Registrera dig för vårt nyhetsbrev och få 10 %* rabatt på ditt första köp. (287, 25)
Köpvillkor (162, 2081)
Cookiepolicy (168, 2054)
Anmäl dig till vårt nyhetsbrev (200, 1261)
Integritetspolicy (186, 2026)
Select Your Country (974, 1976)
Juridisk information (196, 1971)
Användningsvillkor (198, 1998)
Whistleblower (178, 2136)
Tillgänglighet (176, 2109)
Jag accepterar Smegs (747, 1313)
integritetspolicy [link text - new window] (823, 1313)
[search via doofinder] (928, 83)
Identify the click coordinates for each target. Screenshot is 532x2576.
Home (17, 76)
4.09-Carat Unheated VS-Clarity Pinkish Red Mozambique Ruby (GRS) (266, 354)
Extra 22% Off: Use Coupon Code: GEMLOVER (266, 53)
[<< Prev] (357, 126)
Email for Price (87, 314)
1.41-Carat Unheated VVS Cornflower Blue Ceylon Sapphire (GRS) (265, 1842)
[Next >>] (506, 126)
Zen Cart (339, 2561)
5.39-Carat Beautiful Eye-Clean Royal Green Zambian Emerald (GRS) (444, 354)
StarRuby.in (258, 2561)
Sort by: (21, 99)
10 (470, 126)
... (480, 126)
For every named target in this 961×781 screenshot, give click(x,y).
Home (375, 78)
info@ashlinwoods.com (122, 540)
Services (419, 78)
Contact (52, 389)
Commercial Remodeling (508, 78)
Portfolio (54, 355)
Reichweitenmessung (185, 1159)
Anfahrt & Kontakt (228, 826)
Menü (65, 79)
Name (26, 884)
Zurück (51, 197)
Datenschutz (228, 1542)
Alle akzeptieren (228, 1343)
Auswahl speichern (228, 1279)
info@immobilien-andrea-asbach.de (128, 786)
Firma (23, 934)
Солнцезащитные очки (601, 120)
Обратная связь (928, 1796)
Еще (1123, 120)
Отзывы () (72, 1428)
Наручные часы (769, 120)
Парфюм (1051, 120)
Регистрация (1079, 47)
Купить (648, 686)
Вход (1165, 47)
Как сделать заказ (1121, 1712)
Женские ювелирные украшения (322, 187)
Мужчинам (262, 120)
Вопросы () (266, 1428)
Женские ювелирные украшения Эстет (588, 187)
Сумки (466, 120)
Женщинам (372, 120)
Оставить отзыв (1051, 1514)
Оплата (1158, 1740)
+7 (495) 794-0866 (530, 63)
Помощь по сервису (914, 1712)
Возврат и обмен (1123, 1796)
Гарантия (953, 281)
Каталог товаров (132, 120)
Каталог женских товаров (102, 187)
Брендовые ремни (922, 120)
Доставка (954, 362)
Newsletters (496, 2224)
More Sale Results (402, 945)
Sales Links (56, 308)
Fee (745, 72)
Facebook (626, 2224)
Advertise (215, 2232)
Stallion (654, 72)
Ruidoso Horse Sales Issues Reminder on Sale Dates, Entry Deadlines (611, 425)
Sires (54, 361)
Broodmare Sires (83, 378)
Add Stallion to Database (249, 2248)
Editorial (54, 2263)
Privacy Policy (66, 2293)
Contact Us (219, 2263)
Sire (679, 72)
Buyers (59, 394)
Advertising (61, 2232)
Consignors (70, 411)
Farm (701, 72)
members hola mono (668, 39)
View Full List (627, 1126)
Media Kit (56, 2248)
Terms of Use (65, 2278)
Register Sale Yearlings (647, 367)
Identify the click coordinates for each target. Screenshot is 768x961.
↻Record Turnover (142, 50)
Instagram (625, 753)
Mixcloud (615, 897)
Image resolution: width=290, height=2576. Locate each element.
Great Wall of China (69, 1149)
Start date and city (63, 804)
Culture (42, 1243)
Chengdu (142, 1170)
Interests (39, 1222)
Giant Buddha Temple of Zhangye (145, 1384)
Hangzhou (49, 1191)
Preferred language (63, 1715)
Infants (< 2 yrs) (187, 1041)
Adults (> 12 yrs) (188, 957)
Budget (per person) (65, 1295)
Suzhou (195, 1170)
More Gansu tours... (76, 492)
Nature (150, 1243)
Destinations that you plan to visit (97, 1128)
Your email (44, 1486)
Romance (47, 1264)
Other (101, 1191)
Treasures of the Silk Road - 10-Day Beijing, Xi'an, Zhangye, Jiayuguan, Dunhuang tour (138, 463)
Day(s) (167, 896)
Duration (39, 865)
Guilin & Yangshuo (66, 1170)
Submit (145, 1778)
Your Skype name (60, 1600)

__EXERCISE TASK__
Return the lines of the material verbatim, beginning at the line that contains "info@ashlinwoods.com (122, 540)" and stopping after the line that contains "Парфюм (1051, 120)".

__RESULT FOR THIS EXERCISE__
info@ashlinwoods.com (122, 540)
Services (419, 78)
Contact (52, 389)
Commercial Remodeling (508, 78)
Portfolio (54, 355)
Reichweitenmessung (185, 1159)
Anfahrt & Kontakt (228, 826)
Menü (65, 79)
Name (26, 884)
Zurück (51, 197)
Datenschutz (228, 1542)
Alle akzeptieren (228, 1343)
Auswahl speichern (228, 1279)
info@immobilien-andrea-asbach.de (128, 786)
Firma (23, 934)
Солнцезащитные очки (601, 120)
Обратная связь (928, 1796)
Еще (1123, 120)
Отзывы () (72, 1428)
Наручные часы (769, 120)
Парфюм (1051, 120)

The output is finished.